■ **Task**
Please convert the material from the line with "The width and" to the line with "I will point(16,431)." into a numbered list, dropping any blank lines.

■ **Provided data**
========

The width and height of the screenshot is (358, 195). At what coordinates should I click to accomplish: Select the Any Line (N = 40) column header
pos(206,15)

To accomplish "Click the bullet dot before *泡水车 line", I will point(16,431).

========

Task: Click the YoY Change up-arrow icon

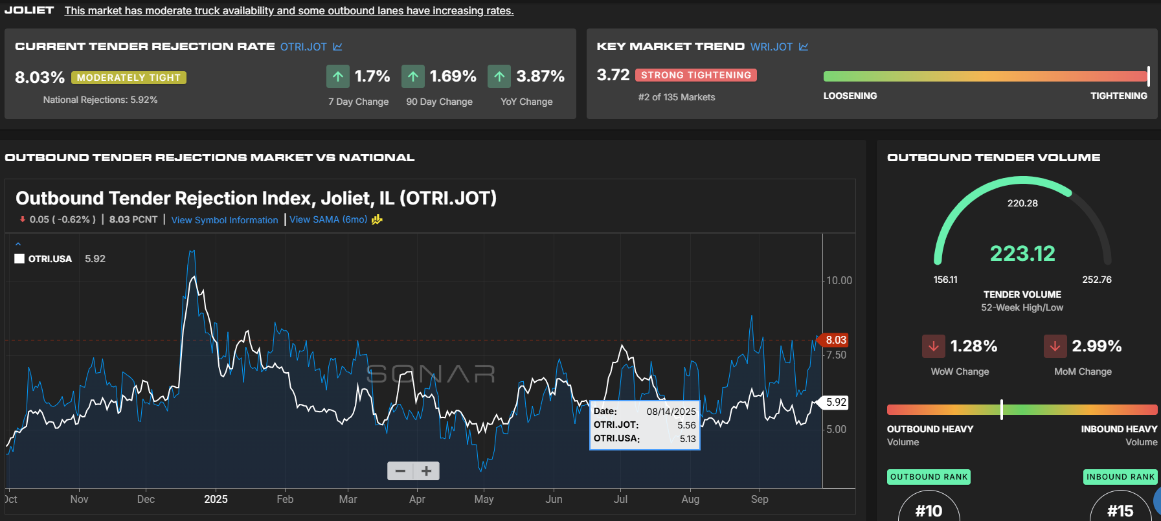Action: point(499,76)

========

■ **Worked solution**
1. The width and height of the screenshot is (358, 195). At what coordinates should I click to accomplish: Select the Any Line (N = 40) column header
2. pos(206,15)
3. To accomplish "Click the bullet dot before *泡水车 line", I will point(16,431).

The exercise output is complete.